L’eccezione che conferma la regola si chiama Matteo Salvini. Il cui partito, la Lega, è ancora la prima forza politica italiana, seppur tallonata dal Partito Democratico a poca distanza. Ma il cui consenso è scivolato dal 37% dell’agosto 2019 al 24,3% dell’ultimo sondaggio. E non ce ne voglia il governo Conte o la maggioranza che lo sostiene, se non attribuiamo loro troppi meriti per questa caduta. Semmai, la sensazione è che Salvini debba incolpare più se stesso. Del resto, non c’è leader politico che si è sistematicamente trovato dalla parte sbagliata della barricata, inanellando una serie impressionante di scelte sbagliate e sconfitte politiche.

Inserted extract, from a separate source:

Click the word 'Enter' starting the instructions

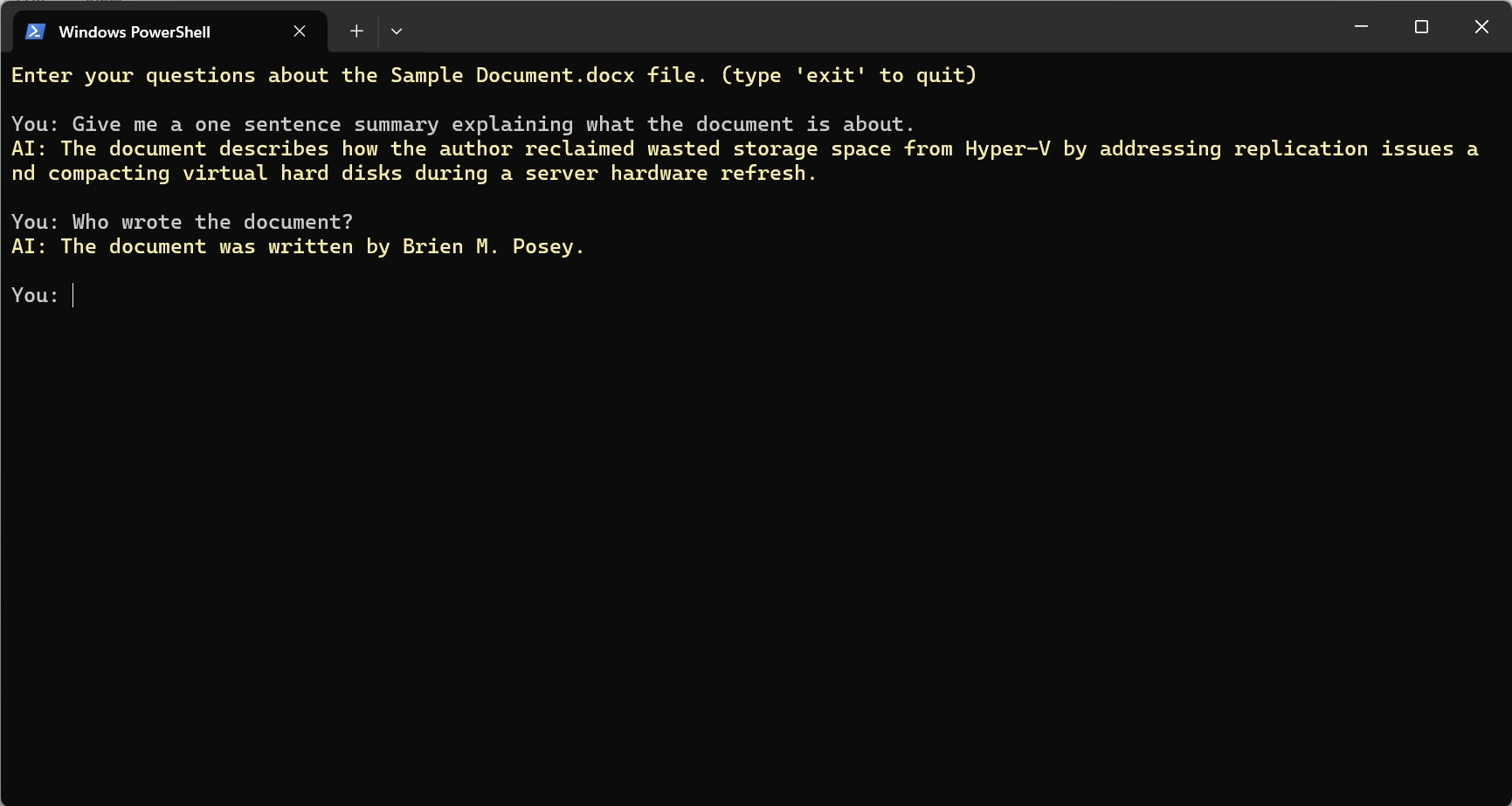click(x=42, y=76)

"Non ravviso la necessità di prorogare per altri mesi lo Stato di emergenza, che si può affrontare a normativa vigente: non è una scelta sanitaria è una scelta politica", aveva detto ad esempio lo scorso 5 di ottobre, di fronte a un bollettino che parlava ancora di 2257 contagi e 16 decessi su tutto il territorio nazionale. Tempo due settimane, e i contagi sono schizzati oltre i 10mila casi al giorno, i decessi a un passo da quota 100, mentre terapie intensive e reparti ospedalieri avevano cominciato a riempirsi.

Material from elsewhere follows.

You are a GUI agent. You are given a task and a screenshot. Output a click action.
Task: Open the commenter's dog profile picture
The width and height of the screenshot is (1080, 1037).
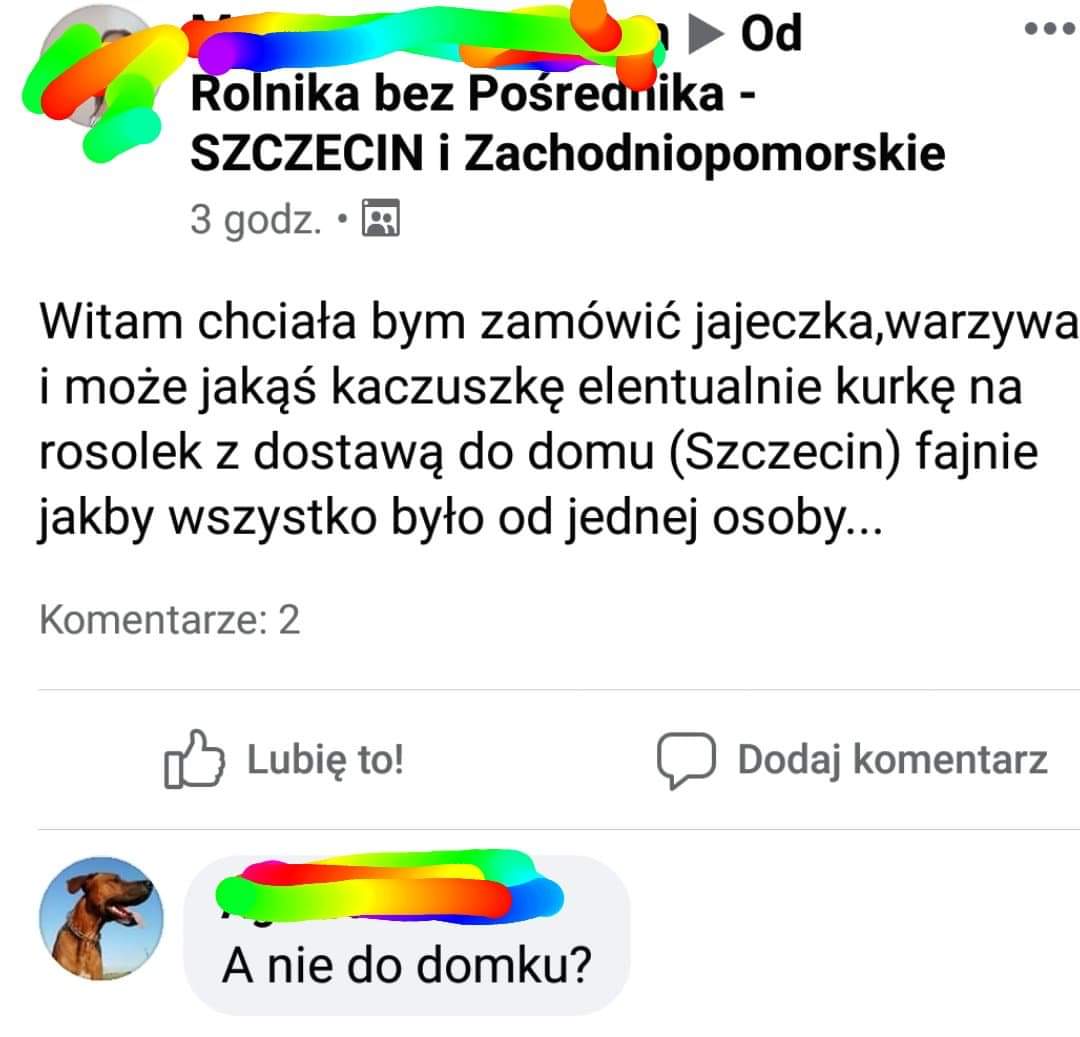[102, 919]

Del resto, il luminare di riferimento di Matteo Salvini era il professor Alberto Zangrillo dell'ospedale San Raffaele di Milano, quello per cui il virus era clinicamente morto durante l’estate. “Il realismo del professor Zangrillo, da ascoltare”, scriveva su Facebook il 22 luglio il Capitano leghista, che del resto aveva partecipato solo cinque giorni dopo – rigorosamente senza mascherina, come era solito fare in quei mesi – al convegno del Senato che ospitava la platea dei negazionisti del virus: “Il saluto con il gomito è la fine della specie umana, io mi sono rifiutato, piuttosto non saluto”, aveva esordito Salvini, che poi sarcastico aveva aggiunto che tra gli Sgarbi e gli Zangrillo ci stava benissimo “come sono stato benissimo a Verona, al forum delle famiglie".
Il problema, è che mentre Salvini stava benissimo, per molti altri non era così. Eppure Salvini anche il 16 aprile chiedeva la riapertura della Lombardia, “un grande segnale di concretezza e di speranza, spero che il governo ne tenga conto”. Dodici giorni dopo un corteo di mezzi militari carichi di bare e cadaveri sfilava mesto lungo i viali di Bergamo diretto verso cimiteri che potessero ospitarli. Ma prima ancora, del resto, Salvini voleva riaprire tutto, tranne i porti ovviamente: "Riaprire in sicurezza chi può il prima possibile perché stare chiusi altre settimane e mesi porterà al disastro economico”, diceva il 14 aprile. "Il Paese affonda, con i governatori leghisti concordiamo che occorre riaprire tutte le attività e ritornare alla normalità”, ci aveva provato pure il 27 febbraio, a soli otto giorni dalla scoperta del primo caso di Corona virus in Italia.
I precedenti non portano fortuna, insomma, e non autorizzano a star tranquilli per il futuro: “Chi ipotizza un nuovo lockdown commette un crimine, richiudere sarebbe un disastro”, ha dichiarato Salvini solo pochi giorni fa. Qualcuno sta già toccando ferro.